Neste Blog continua a escrever-se Português de Portugal.

segunda-feira, novembro 09, 2009

QUANTO VALE UM VOTO?

Estou certo que poucos serão os eleitores que sabem da existência de uma Lei de Financiamento dos Partidos Políticos e das Campanhas Eleitorais que, no seu Artº 5º do Capítulo I, diz:

1- A cada partido que haja concorrido a acto eleitoral, ainda que em coligação, e que obtenha representação na Assembleia da República é concedida, nos termos dos números seguintes, uma subvenção anual, desde que a requeira ao Presidente da Assembleia da República.

2 - A subvenção consiste numa quantia em dinheiro equivalente à fracção 1/135 do salário mínimo mensal nacional por cada voto obtido na mais recente eleição de deputados à Assembleia da República.

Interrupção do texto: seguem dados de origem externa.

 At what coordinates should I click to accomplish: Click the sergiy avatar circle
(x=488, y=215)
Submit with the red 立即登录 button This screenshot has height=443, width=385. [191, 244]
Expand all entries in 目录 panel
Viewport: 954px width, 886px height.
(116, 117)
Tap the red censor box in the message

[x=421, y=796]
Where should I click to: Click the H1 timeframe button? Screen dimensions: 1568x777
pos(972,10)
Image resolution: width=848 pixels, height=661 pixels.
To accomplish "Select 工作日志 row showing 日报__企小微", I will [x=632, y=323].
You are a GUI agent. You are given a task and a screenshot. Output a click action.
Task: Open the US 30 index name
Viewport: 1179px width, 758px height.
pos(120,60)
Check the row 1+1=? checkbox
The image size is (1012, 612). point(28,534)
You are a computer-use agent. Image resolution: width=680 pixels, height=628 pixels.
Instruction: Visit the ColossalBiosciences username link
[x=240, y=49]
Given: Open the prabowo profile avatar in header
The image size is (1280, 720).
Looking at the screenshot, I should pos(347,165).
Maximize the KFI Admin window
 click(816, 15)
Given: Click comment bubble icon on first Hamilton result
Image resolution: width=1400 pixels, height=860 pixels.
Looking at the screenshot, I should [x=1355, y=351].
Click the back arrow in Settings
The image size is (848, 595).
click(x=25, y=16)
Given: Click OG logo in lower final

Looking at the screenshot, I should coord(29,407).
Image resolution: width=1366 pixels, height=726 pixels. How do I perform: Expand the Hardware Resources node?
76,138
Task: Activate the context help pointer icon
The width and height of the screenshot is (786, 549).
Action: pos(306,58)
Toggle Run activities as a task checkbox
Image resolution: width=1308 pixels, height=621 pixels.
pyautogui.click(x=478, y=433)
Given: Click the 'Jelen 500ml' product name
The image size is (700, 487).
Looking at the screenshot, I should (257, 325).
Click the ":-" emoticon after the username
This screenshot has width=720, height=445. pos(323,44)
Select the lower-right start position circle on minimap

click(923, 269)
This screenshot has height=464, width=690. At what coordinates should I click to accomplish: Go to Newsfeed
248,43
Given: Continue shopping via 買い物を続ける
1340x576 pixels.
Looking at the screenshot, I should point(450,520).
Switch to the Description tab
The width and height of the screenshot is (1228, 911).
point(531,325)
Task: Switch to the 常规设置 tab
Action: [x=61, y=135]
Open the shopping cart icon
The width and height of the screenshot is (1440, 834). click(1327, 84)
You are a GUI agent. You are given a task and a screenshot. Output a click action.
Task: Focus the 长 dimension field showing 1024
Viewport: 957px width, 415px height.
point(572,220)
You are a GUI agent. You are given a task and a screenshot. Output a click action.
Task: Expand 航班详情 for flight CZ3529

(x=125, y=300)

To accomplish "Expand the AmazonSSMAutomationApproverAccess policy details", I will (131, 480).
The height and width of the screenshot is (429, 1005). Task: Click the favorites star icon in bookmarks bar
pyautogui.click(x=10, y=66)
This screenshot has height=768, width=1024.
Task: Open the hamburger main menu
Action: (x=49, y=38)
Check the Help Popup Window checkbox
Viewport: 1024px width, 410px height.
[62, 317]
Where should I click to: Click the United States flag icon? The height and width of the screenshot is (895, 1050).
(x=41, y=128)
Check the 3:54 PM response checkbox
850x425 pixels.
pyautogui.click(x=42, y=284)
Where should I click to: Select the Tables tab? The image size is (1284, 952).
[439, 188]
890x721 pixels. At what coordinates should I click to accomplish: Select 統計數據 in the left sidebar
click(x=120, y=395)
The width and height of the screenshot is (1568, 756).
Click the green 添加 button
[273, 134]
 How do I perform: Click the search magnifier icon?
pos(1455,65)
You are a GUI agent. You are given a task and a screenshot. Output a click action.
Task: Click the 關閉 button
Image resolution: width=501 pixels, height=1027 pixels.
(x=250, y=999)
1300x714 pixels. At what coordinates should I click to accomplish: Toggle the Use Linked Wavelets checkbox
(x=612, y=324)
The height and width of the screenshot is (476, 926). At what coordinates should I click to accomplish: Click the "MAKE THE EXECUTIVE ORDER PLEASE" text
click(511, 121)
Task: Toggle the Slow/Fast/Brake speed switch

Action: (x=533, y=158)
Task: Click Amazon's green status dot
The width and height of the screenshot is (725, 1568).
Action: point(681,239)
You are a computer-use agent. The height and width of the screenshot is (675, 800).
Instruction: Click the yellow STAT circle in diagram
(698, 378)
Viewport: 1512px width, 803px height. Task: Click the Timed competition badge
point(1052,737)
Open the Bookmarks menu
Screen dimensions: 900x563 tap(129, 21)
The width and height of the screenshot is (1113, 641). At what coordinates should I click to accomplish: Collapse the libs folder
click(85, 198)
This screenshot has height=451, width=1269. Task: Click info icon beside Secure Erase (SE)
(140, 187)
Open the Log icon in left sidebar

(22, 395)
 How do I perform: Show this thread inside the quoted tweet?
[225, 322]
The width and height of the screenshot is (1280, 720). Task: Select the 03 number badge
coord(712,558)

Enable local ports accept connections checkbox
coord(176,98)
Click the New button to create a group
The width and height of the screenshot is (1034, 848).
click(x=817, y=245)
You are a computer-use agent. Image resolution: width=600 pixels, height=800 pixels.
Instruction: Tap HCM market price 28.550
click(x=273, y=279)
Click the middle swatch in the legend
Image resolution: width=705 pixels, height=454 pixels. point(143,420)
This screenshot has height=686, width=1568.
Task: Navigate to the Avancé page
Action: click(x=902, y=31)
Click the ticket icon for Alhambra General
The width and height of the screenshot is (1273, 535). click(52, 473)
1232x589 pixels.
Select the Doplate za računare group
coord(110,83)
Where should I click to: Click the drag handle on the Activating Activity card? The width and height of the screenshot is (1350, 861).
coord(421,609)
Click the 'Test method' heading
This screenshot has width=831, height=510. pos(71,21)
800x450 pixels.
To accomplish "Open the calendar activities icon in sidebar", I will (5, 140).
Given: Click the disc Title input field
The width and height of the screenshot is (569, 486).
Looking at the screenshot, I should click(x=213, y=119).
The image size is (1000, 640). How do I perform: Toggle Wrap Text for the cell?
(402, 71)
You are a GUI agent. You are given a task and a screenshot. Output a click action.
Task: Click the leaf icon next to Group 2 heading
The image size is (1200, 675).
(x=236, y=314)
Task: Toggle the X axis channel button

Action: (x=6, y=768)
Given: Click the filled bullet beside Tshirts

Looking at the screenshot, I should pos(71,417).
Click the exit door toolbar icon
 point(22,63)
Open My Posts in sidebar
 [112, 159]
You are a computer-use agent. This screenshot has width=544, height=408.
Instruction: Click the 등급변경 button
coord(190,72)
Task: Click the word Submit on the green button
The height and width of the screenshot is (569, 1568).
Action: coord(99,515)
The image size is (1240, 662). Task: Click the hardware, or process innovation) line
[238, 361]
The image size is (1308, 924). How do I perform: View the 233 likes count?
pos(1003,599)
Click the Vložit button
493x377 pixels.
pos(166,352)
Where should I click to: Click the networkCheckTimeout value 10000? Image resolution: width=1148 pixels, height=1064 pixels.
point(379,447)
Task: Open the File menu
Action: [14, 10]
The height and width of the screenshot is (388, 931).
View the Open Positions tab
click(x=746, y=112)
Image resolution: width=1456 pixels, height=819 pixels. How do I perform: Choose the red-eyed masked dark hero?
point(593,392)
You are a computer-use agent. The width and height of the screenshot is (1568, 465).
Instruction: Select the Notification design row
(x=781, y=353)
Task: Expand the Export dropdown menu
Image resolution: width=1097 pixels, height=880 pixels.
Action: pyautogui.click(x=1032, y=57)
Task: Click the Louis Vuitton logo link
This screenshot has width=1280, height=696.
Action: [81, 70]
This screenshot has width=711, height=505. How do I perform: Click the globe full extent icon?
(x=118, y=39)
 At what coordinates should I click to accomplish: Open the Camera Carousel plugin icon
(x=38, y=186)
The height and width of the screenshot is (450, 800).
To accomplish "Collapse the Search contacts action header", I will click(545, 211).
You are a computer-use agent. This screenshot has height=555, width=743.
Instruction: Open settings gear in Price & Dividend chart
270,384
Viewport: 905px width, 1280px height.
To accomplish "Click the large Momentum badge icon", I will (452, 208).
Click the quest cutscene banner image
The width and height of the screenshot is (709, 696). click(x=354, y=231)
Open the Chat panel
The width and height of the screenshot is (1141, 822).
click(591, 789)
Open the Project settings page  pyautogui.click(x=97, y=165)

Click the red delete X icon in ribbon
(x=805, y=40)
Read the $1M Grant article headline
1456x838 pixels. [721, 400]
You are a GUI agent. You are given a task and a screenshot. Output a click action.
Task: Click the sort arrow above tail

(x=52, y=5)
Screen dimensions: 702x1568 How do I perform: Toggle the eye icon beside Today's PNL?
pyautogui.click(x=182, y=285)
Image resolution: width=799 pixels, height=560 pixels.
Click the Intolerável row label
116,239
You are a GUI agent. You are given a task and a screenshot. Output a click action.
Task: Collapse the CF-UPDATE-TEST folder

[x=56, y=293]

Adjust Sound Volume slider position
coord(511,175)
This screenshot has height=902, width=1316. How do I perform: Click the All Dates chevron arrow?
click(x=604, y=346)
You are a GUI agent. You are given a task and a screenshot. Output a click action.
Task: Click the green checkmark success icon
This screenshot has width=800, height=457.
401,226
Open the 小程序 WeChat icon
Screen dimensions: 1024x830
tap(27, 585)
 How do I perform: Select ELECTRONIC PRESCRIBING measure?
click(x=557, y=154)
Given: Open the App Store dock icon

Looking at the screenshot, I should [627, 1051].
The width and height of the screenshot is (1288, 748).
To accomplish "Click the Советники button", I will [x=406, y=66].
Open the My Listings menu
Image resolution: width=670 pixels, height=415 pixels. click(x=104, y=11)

E serão ainda menos os cidadãos sabedores de quanto vale directa e indirectamente um voto. Pois bem, sendo o actual Salário mínimo mensal de 450 Euros, cada voto vale, directamente, 3,33 euros/ano aos partidos com assento na Assembleia da República.
Significa isto, que nos próximos 4 anos, do erário público, 27 milhões e 674 mil euros vão direitinhos para o PS; 22 milhões e 63 mil euros para o PSD; 7 milhões e 906 mil euros para o CDS; 7 milhões e 440 mil euros para o BE e 5 milhões e 959 mil euros para o PCP-PEV. Falamos assim de mais de 71 milhões de euros entregues de mão beijada aos principais partidos de um país economicamente indigente. Somando a isto o valor indirecto possível - as subvenções, ordenados, despesas de representação, carros, combustíveis, telemóveis, etc., inerentes aos cargos públicos, cujo preenchimento emana geralmente dos actos eleitorais, fica então a perceber-se que afinal um simples e único voto pode valer muito mais do que se possa imaginar.
Ora, neste momento dou comigo a pensar que todos os 3.830.355 cidadãos que não votaram no passado dia 27 de Setembro, mais os 99.161 que votaram em branco e somando ainda os 78.023 cujos votos foram anulados, prestaram um enorme serviço público ao país, uma vez que estes pouco mais que 4 milhões, traduzidos em votos úteis, provocariam a saída directa de mais 53 milhões e quatrocentos e trinta e três mil euros dos próximos Orçamentos Gerais do Estado, em favor dos 5 partidos mais votados. Assustador!
Confesso que nunca tinha pensado que um simples voto, válido ou em branco, estivesse intrinsecamente imbuído de toda esta carga monetária. Resta a cada um a opção de contribuir ou não para este circo, tendo do outro lado da balança os resultados das sucessivas governações. A minha (opção) está, há muito, tomada.